**Objective**. Please render every line of the listing below as a Markdown table with the columns "Row" and "Listing line," leaving out blank lines.

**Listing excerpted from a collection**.
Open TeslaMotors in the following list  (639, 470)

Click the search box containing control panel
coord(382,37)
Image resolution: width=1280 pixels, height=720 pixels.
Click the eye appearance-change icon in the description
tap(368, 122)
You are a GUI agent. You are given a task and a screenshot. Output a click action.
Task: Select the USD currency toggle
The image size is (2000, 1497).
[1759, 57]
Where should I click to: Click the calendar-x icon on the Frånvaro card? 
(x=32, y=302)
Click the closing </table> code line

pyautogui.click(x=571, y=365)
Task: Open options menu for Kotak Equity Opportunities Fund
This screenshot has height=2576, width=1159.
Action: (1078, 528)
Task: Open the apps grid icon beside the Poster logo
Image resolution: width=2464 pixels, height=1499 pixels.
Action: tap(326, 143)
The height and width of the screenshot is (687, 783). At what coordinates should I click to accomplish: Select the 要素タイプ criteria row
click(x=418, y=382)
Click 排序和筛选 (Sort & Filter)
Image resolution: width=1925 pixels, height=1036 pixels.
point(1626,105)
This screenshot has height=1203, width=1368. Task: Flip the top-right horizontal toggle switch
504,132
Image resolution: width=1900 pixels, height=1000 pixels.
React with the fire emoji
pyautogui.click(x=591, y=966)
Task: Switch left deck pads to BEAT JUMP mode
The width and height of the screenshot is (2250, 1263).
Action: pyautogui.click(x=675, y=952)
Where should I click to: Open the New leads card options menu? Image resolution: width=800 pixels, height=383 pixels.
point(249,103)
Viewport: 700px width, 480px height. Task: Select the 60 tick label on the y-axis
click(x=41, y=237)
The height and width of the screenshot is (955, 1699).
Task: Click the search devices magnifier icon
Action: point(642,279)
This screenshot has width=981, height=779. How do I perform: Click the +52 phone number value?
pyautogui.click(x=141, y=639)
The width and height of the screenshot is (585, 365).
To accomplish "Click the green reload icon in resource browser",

**Exercise result**.
| Row | Listing line |
|---|---|
| 1 | Open TeslaMotors in the following list  (639, 470) |
| 2 | Click the search box containing control panel |
| 3 | coord(382,37) |
| 4 | Image resolution: width=1280 pixels, height=720 pixels. |
| 5 | Click the eye appearance-change icon in the description |
| 6 | tap(368, 122) |
| 7 | You are a GUI agent. You are given a task and a screenshot. Output a click action. |
| 8 | Task: Select the USD currency toggle |
| 9 | The image size is (2000, 1497). |
| 10 | [1759, 57] |
| 11 | Where should I click to: Click the calendar-x icon on the Frånvaro card?  |
| 12 | (x=32, y=302) |
| 13 | Click the closing </table> code line |
| 14 | pyautogui.click(x=571, y=365) |
| 15 | Task: Open options menu for Kotak Equity Opportunities Fund |
| 16 | This screenshot has height=2576, width=1159. |
| 17 | Action: (1078, 528) |
| 18 | Task: Open the apps grid icon beside the Poster logo |
| 19 | Image resolution: width=2464 pixels, height=1499 pixels. |
| 20 | Action: tap(326, 143) |
| 21 | The height and width of the screenshot is (687, 783). At what coordinates should I click to accomplish: Select the 要素タイプ criteria row |
| 22 | click(x=418, y=382) |
| 23 | Click 排序和筛选 (Sort & Filter) |
| 24 | Image resolution: width=1925 pixels, height=1036 pixels. |
| 25 | point(1626,105) |
| 26 | This screenshot has height=1203, width=1368. Task: Flip the top-right horizontal toggle switch |
| 27 | 504,132 |
| 28 | Image resolution: width=1900 pixels, height=1000 pixels. |
| 29 | React with the fire emoji |
| 30 | pyautogui.click(x=591, y=966) |
| 31 | Task: Switch left deck pads to BEAT JUMP mode |
| 32 | The width and height of the screenshot is (2250, 1263). |
| 33 | Action: pyautogui.click(x=675, y=952) |
| 34 | Where should I click to: Open the New leads card options menu? Image resolution: width=800 pixels, height=383 pixels. |
| 35 | point(249,103) |
| 36 | Viewport: 700px width, 480px height. Task: Select the 60 tick label on the y-axis |
| 37 | click(x=41, y=237) |
| 38 | The height and width of the screenshot is (955, 1699). |
| 39 | Task: Click the search devices magnifier icon |
| 40 | Action: point(642,279) |
| 41 | This screenshot has width=981, height=779. How do I perform: Click the +52 phone number value? |
| 42 | pyautogui.click(x=141, y=639) |
| 43 | The width and height of the screenshot is (585, 365). |
| 44 | To accomplish "Click the green reload icon in resource browser", |